Required work
Only the count is wanted here: how many lines of the entries hold the string "This"?

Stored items
-*-

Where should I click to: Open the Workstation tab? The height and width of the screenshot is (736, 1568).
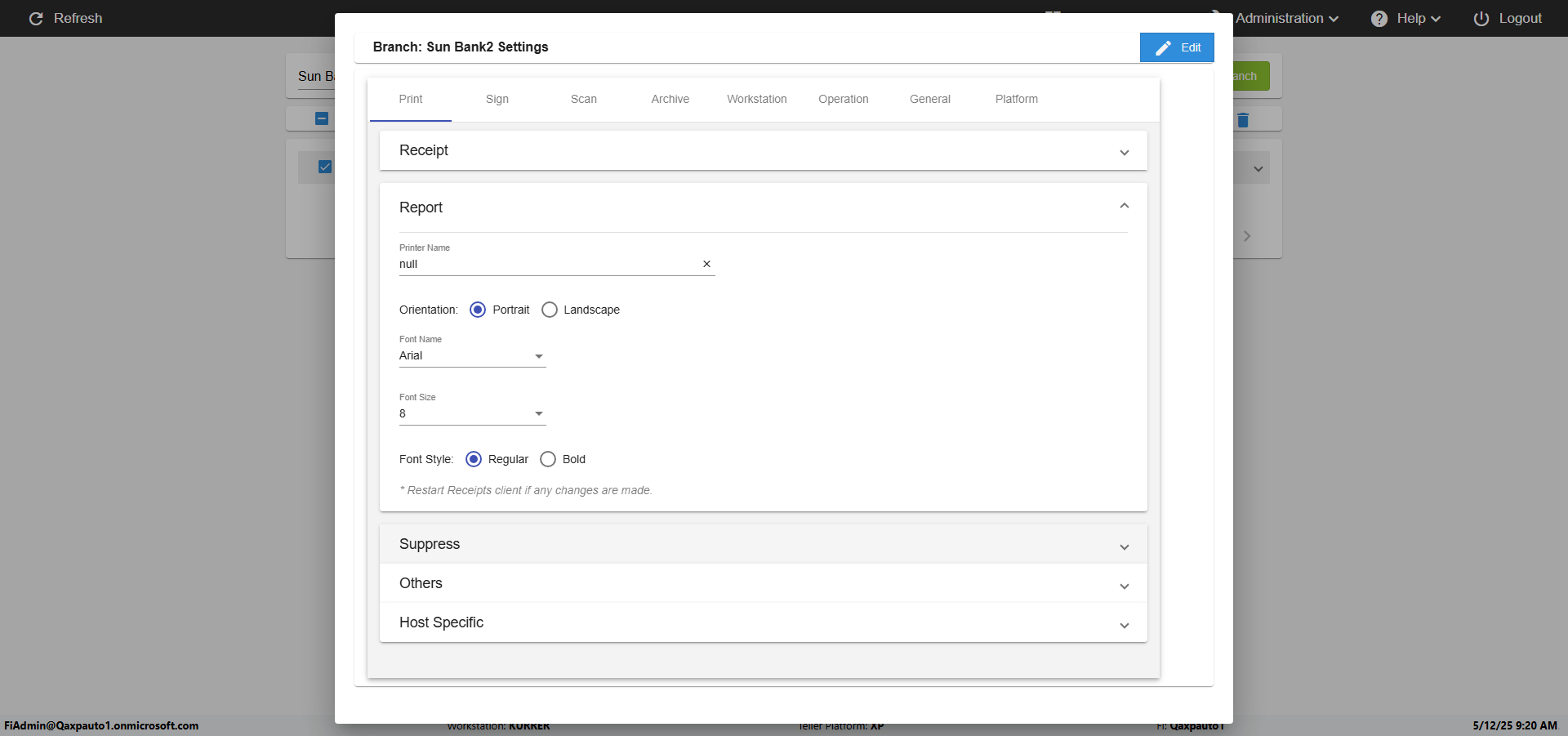(757, 99)
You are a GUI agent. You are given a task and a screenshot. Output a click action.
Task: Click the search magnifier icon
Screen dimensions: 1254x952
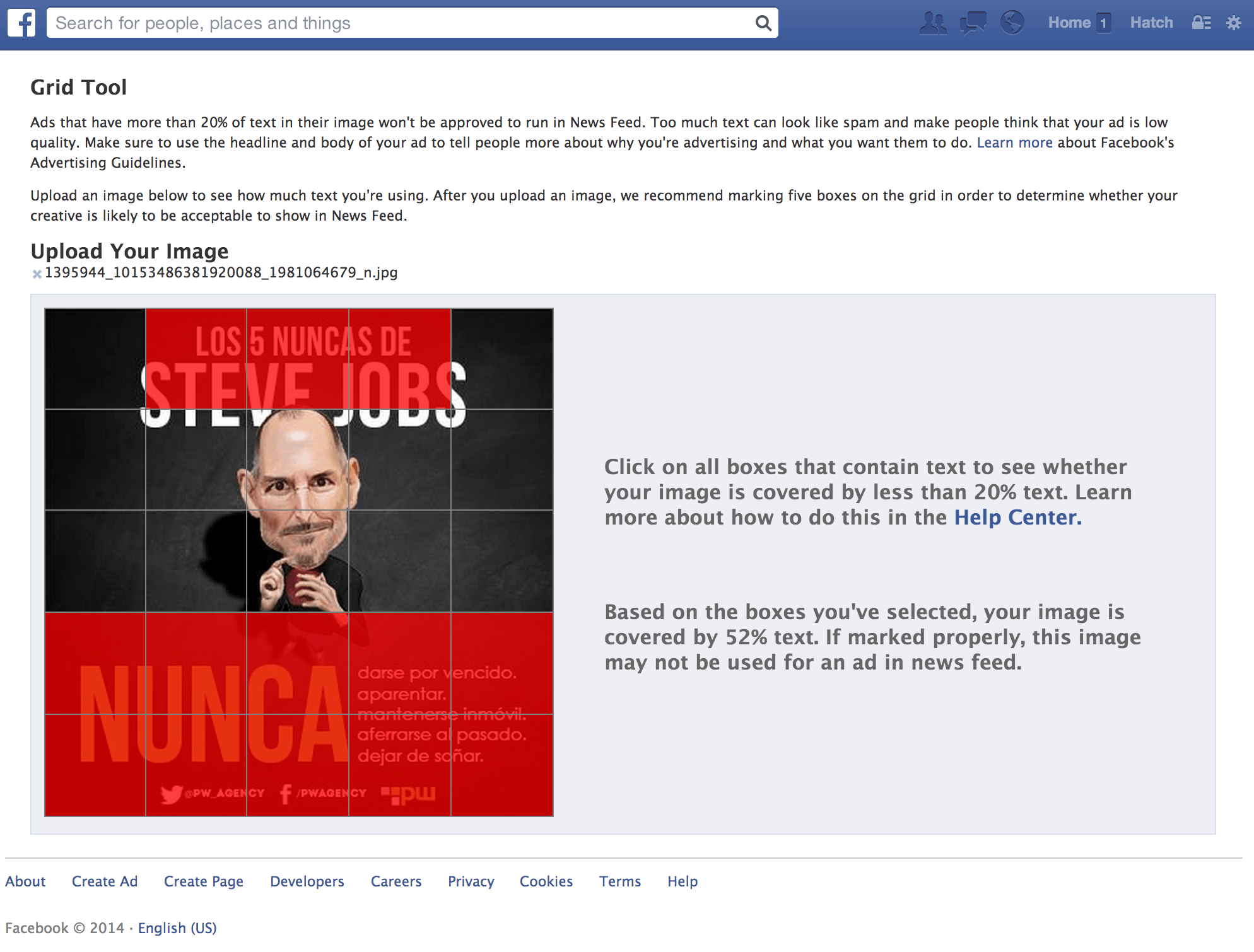763,23
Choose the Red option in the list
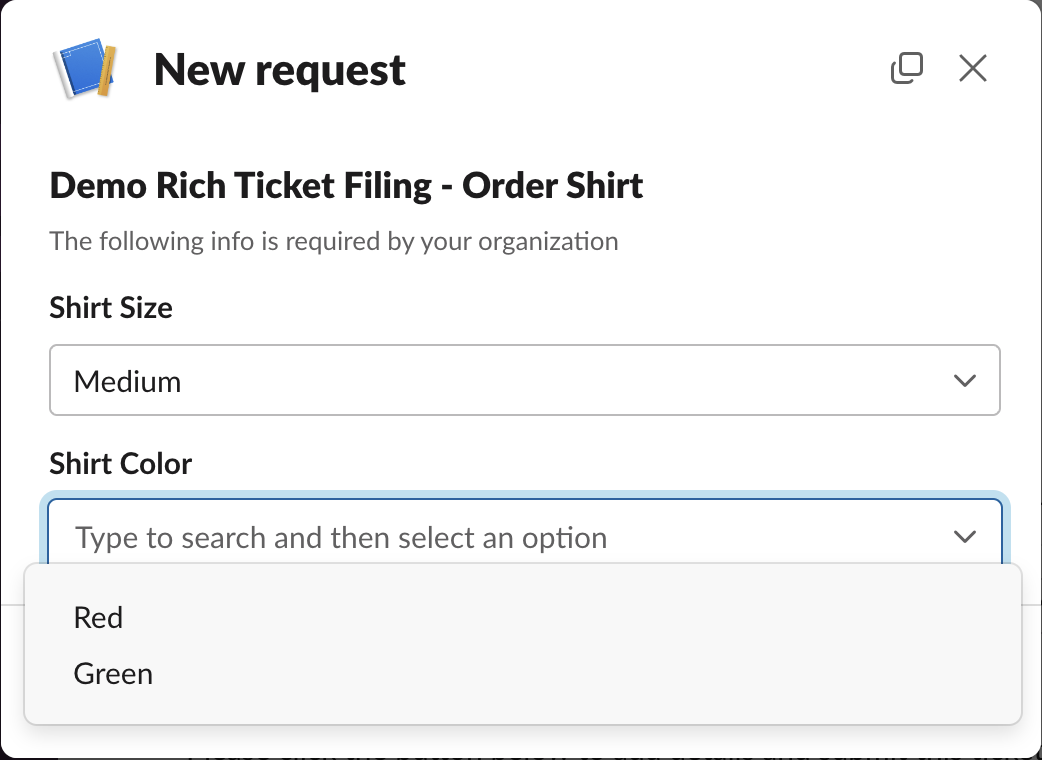Screen dimensions: 1042x760 tap(98, 617)
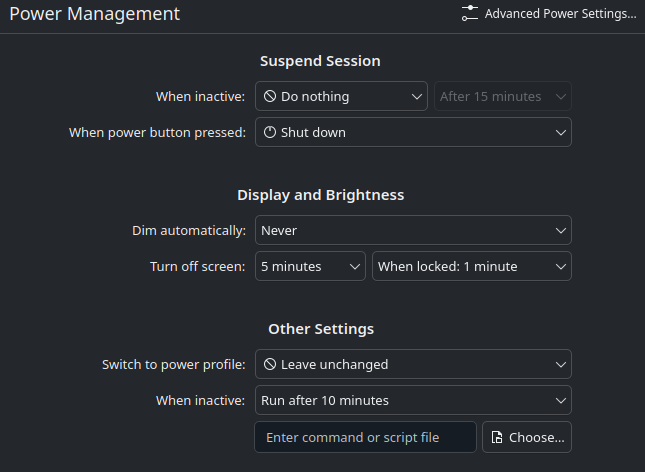Image resolution: width=645 pixels, height=472 pixels.
Task: Open the Turn off screen 5 minutes dropdown
Action: click(310, 266)
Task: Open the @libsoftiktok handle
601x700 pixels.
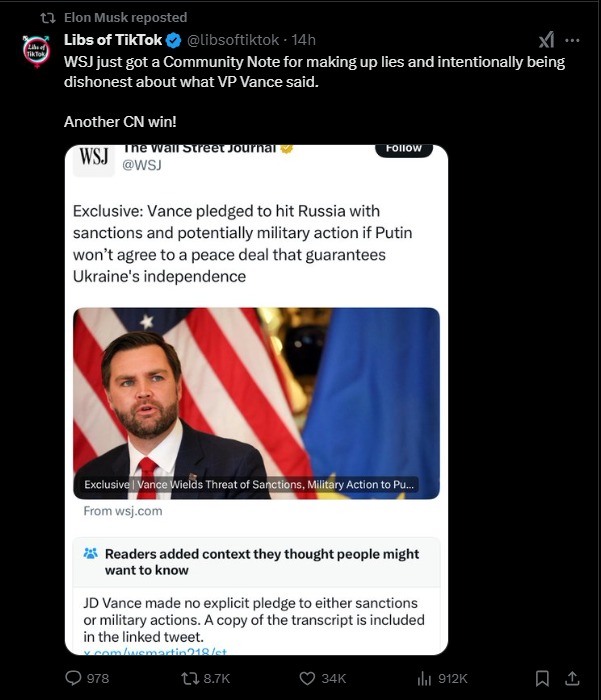Action: tap(231, 40)
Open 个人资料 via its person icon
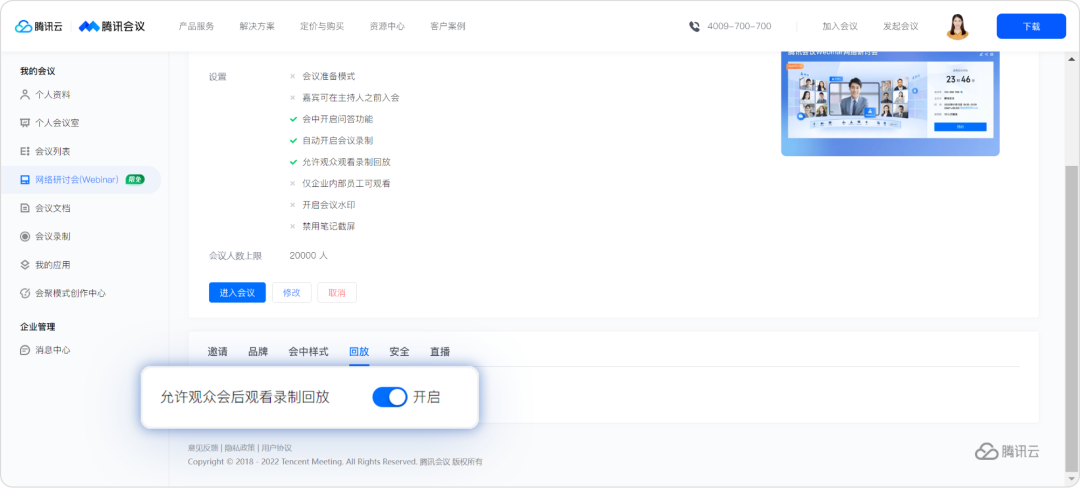The width and height of the screenshot is (1080, 488). 25,95
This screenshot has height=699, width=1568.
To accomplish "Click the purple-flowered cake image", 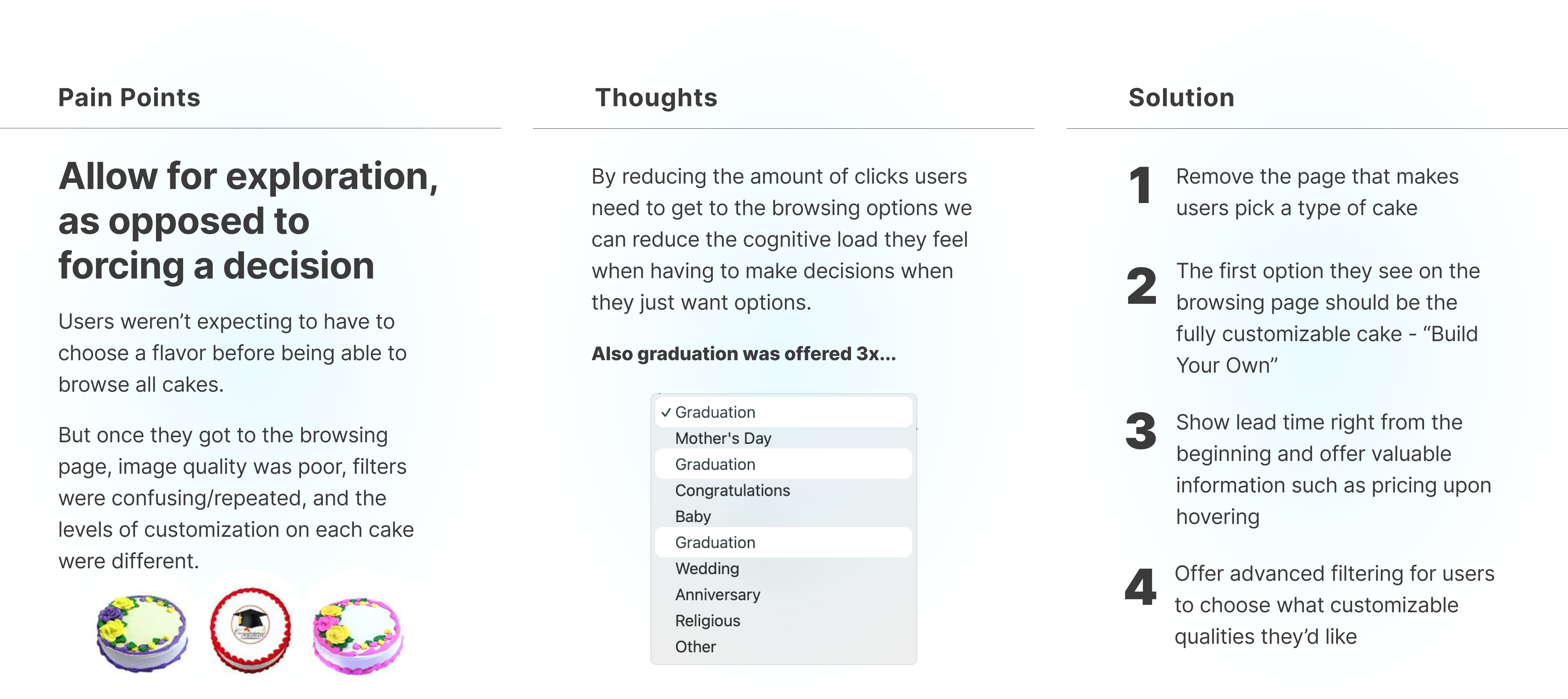I will [142, 633].
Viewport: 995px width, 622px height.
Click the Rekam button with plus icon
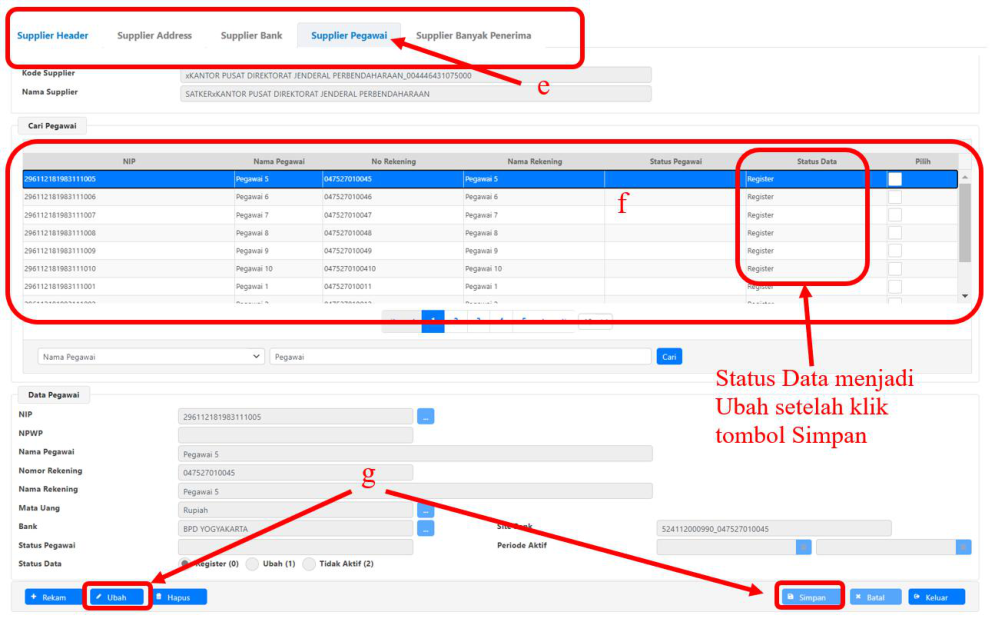[x=52, y=597]
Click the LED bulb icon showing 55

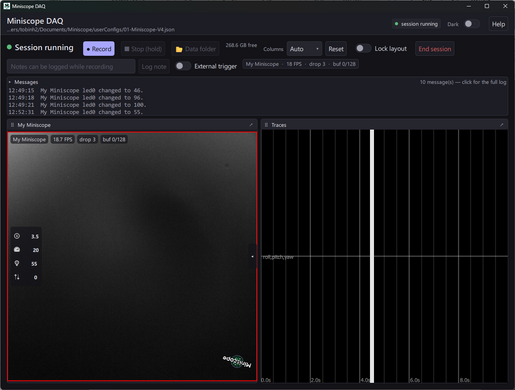pyautogui.click(x=17, y=263)
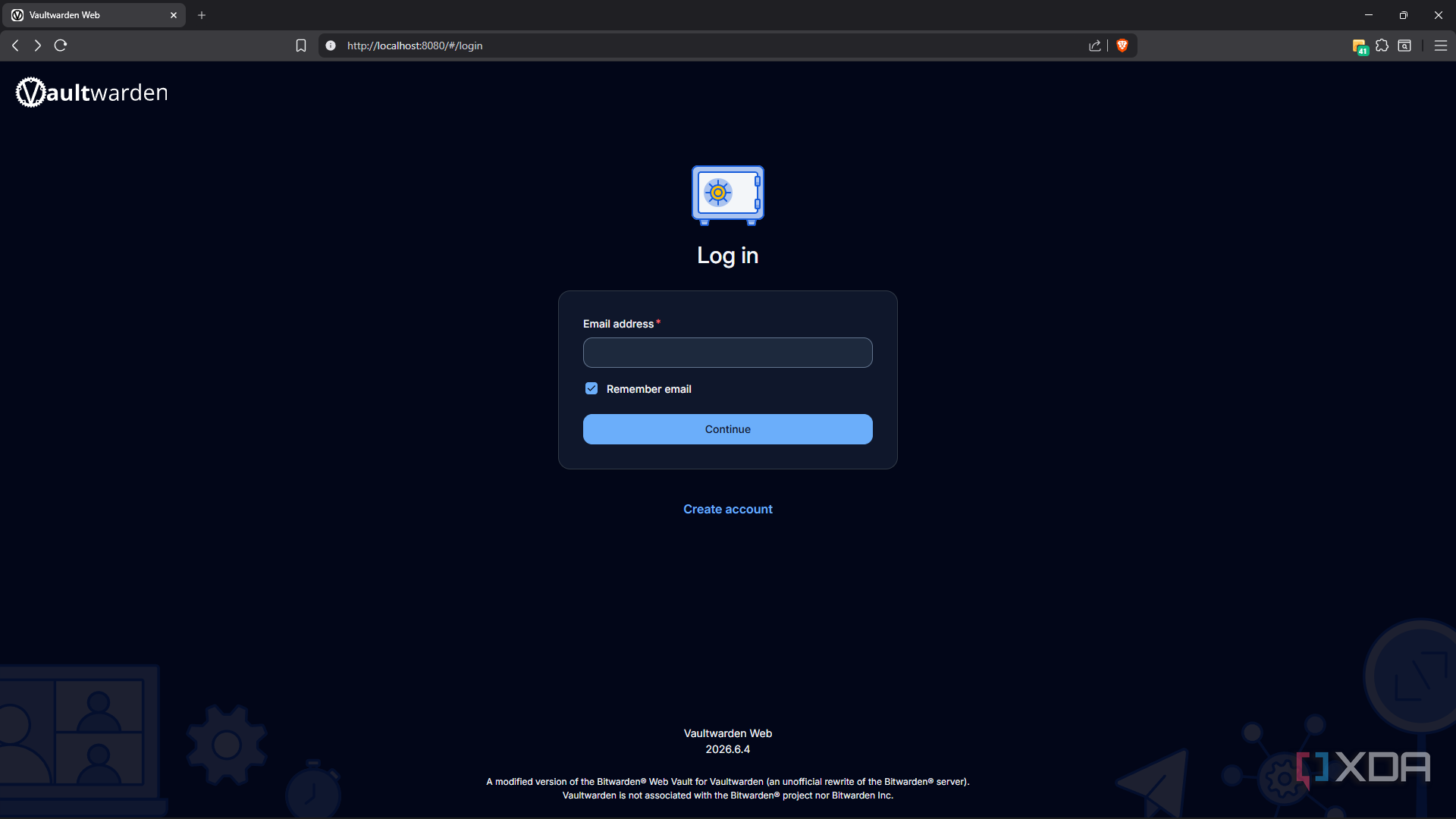Click the Vaultwarden logo in the header
Viewport: 1456px width, 819px height.
pos(92,93)
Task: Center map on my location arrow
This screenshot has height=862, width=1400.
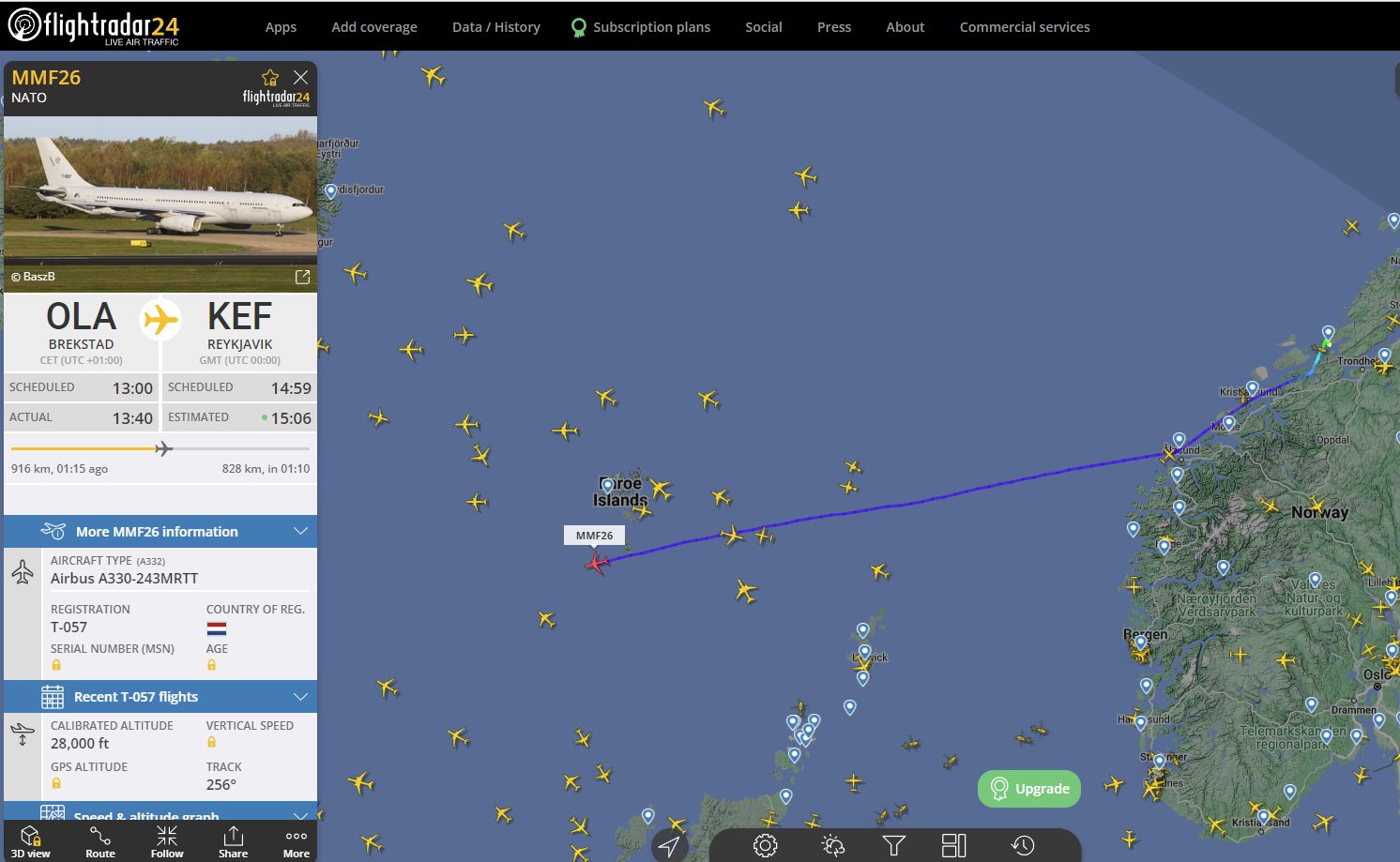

-*-

Your solution
2